EYの報告書によると、フォーチュン100企業の約半数(48%)が、取締役会の監視対象としてAIを挙げていることが判明しました。これは、2024年のレポートでの14%から大幅な増加です。また、10社のうち4社がAIを少なくとも1つの取締役会委員会の責任範囲としていると回答しており、これは1年前の10社のうち1社という数字と比較して顕著な変化です。

EYアメリカズ・センター・フォー・ボード・マターズのリーダーであるパトリック・ニーマン氏は、「どの委員会が監視し、取締役会がどのようにガイダンスを提供するかは、ますます焦点となっています。これに伴い、取締役会はこの成長分野に追いつき、適切な質問をし、AIとその関連リスクを管理する方法を調整して、事業の戦略的目標をサポートすることを検討する必要があります」と述べています。

さらに、3分の1以上の企業が、連邦規制当局に提出する年次10-K報告書でAIをリスク要因として記載しており、これも前年の14%から増加しています。

高まるAI関連リスクへの懸念

レポートは、トップ企業の間でAIリスクに対する具体的な懸念が高まっていることを指摘しています。
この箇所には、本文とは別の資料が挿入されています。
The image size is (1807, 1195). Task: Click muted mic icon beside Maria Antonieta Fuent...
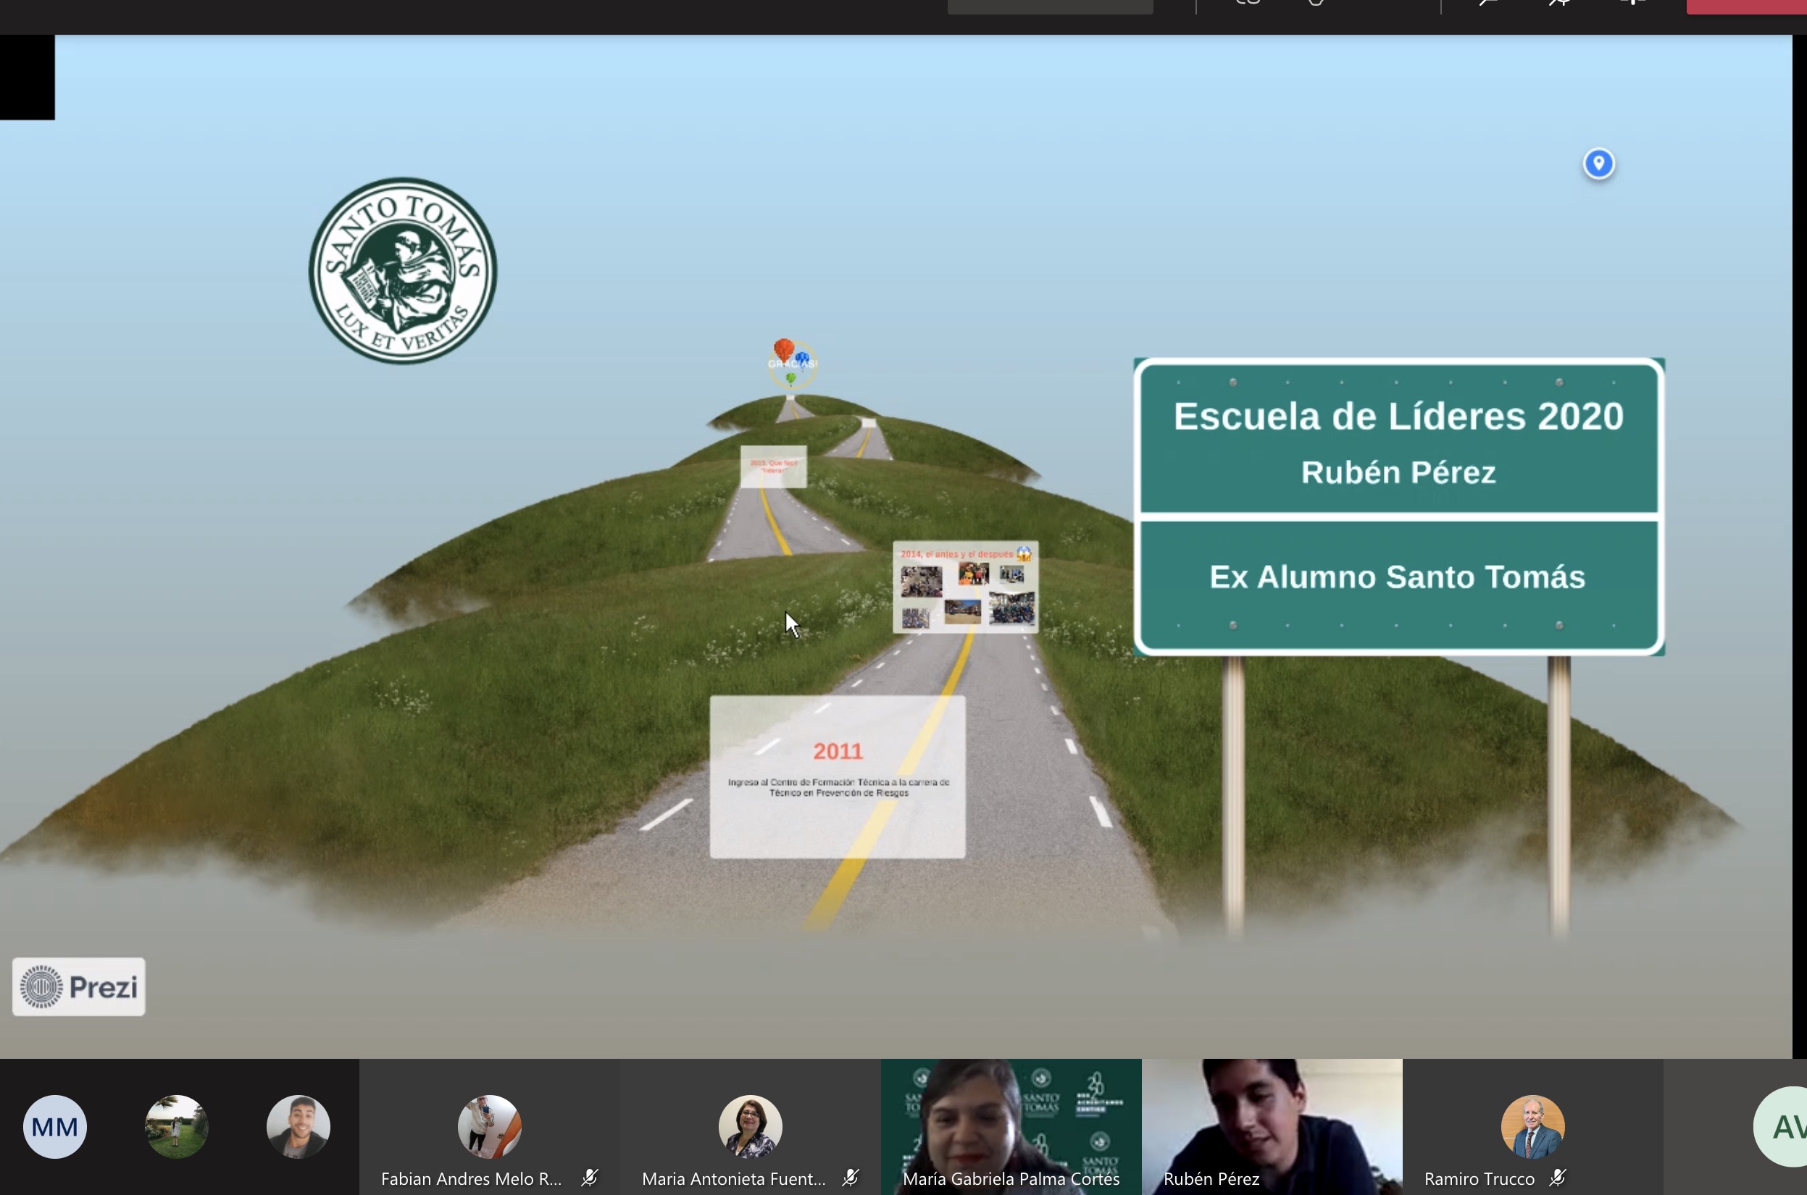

これには以下の点が挙げられます。

  • ディープフェイクの脅威の増大
  • 従業員が未承認のAIアプリケーションを職場で使用することによるデータ損失のリスク

これらの懸念が、企業の情報開示と監視の加速に拍車をかけていると考えられます。

サイバーレディネスと監査委員会の役割

EYの報告書は、サイバーレディネスに関する取締役会の関与と透明性の向上も示しています。10社のうち7社以上が何らかの外部サイバーセキュリティフレームワークを遵守しており、そのうち3分の2が米国国立標準技術研究所(NIST)を引用しています。
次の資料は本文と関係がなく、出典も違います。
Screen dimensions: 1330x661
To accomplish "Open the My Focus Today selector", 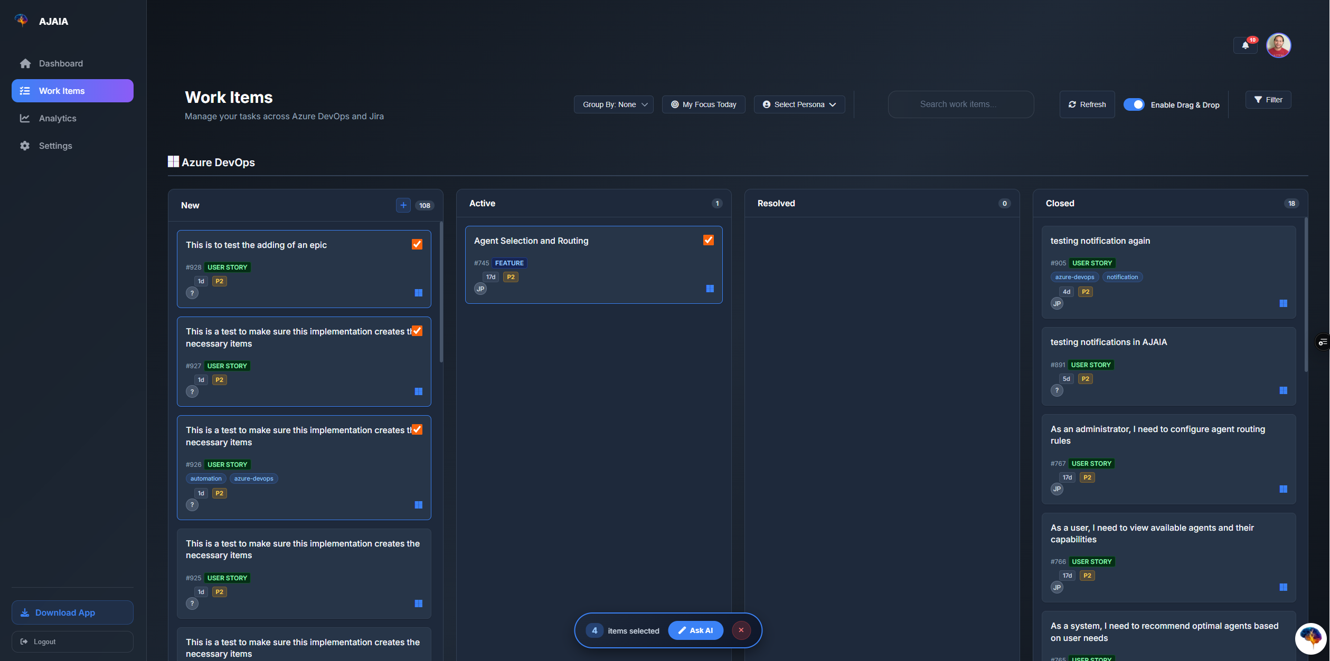I will [x=703, y=104].
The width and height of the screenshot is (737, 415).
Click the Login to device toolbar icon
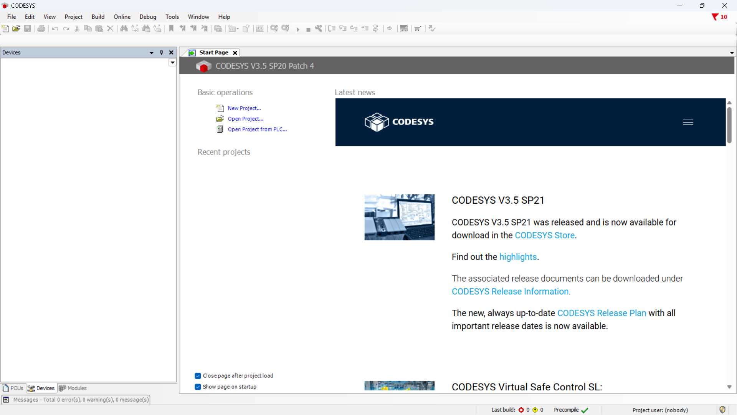[x=274, y=28]
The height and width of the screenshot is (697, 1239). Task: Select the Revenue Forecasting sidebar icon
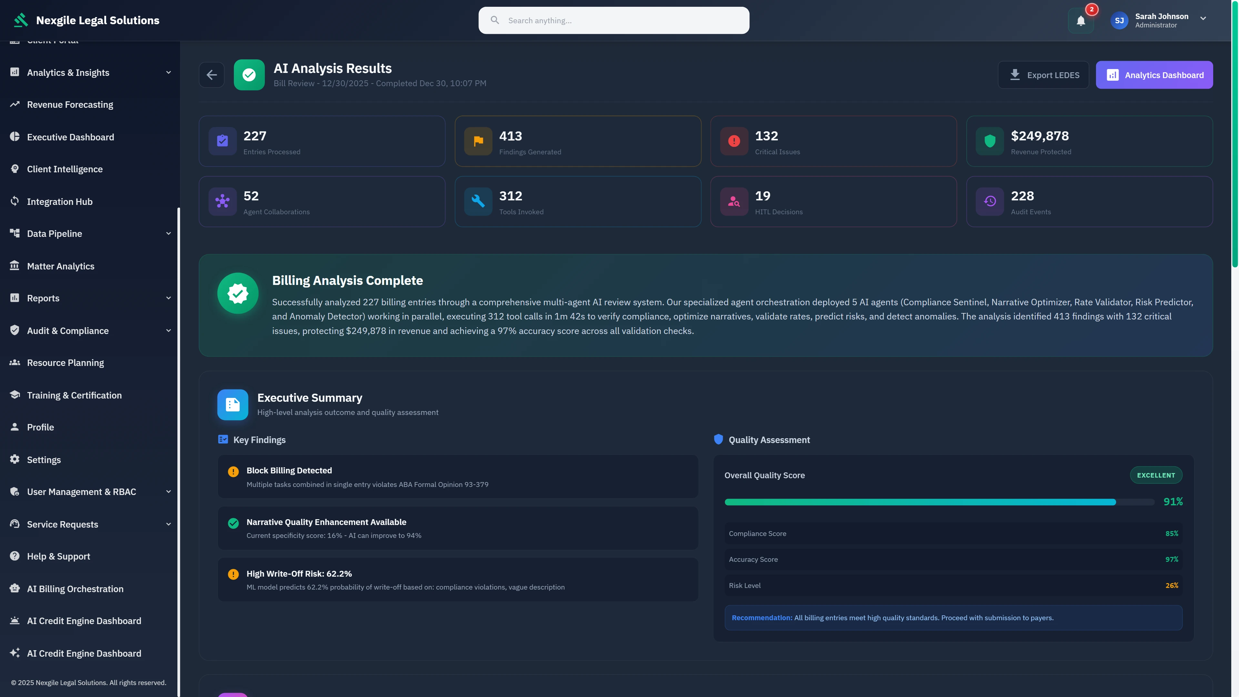(14, 104)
また、10社のうち約6社が、テーブルトップ演習、シミュレーション、対応準備演習など、サイバー準備状況を規制当局への提出書類で開示しています。ほぼ8割のケースで、監査委員会がサイバー監視の責任を負うよう指定されています。さらに、約85%の企業が、サイバーセキュリティの専門知識を持つ取締役を擁しているか、積極的にそのような取締役を求めていると回答しています。

AI導入における課題

水曜日にAuditBoardが発表した別の報告書では、約半数の企業が、野心的な導入計画を進める中でAI関連リスクの管理に苦慮していることが示されています。その結果、これらのAIベースのツールやサービスの導入は、開始からわずか数ヶ月でつまずき始めています。

AuditBoardのCISOであるリチャード・マーカス氏は、「初期のパイロットは迅速かつ自由に実行される傾向がありますが、所有権、検証、説明責任に関する疑問が生じると、自信が急速に低下し、意思決定サイクルが遅くなるのが見られます」と電子メールで述べています。